Kurben (z.Z. FC-M739):
Entweder was aus dem Shimano XT-Bereich (in Silber) oder wenn sich was anderes (bezahlbares) findet, dann das. 
Was macht mehr Sinn? 4 oder 5-Loch Aufnahme? 
Welches Tretlager? Welche Achsform macht Sinn/Unsinn?

Pedale:
Wohl erstmal welche mit der normalen Plattform. 

Bremsen:
Z.Z. sind solche XLC hydraulischen Scheibenbremsen ISO2000 mit 160mm Scheiben verbaut. Hier geht mein Gedanke zur Magura Julie.
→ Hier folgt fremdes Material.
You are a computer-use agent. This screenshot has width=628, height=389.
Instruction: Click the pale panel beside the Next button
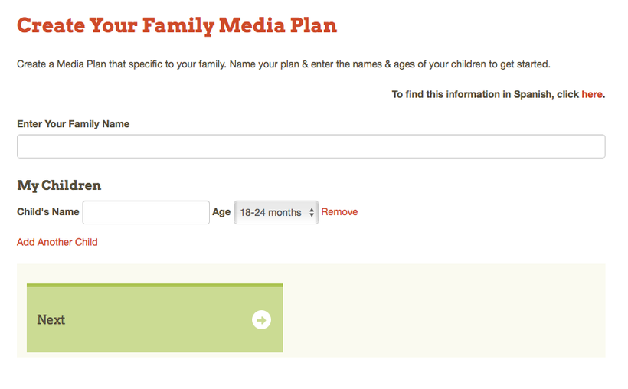pos(443,310)
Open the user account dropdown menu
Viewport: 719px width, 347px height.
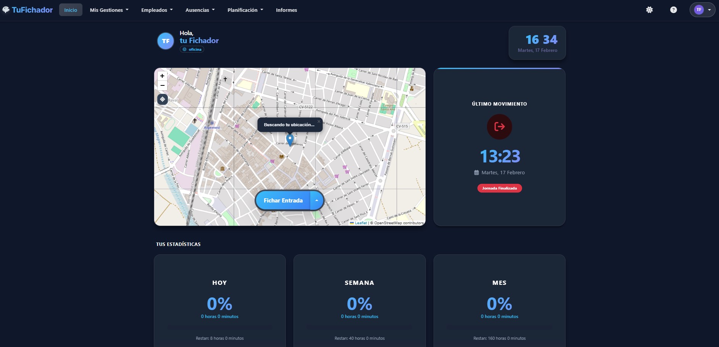click(x=702, y=10)
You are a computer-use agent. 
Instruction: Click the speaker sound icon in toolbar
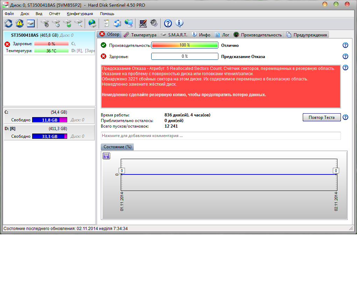tap(154, 23)
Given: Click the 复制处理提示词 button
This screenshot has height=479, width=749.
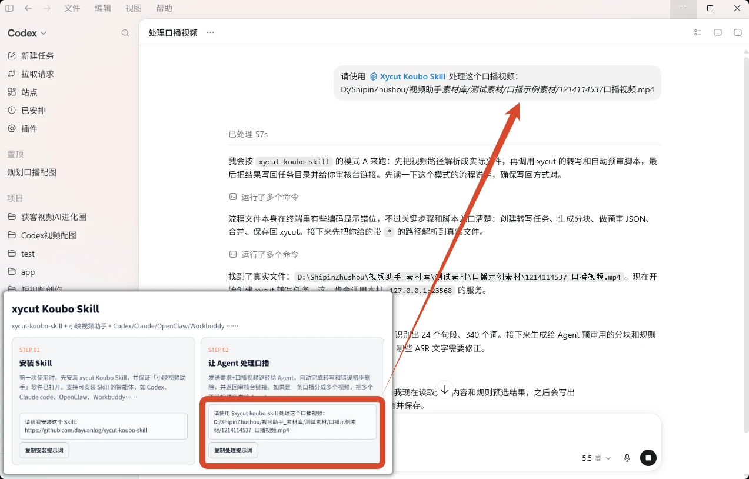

Scheibengröße.. naja, mal sehen was passt.

Sattel / Sattelstütze / Klemme:
noch keine Ahnung.

So, denn ist der Thread zur regen Teilnahme freigegeben 

Munter bleiben
Der Bria


----------



## divergent! (11. August 2009)

na da bin ich ja mal gespannt. wie willst du dein rad haben? so wie ich die lrs wahl und die bremswahl sehe eher neue technik und alter rahmen.

mir persönlich gefällt der fulcrum lrs recht gut. bremsen...naja ne marta ist sicher nett und leicht. alternativ wäre auch die mal was:

http://www.bikecorner24.de/scheibenbremse-kcnc-db2-set-vorne-und-hinten-p-858.html

kannst du mal ein tetailbild deiner hinteren discaufnahme zeigen?! ist das eigenbau?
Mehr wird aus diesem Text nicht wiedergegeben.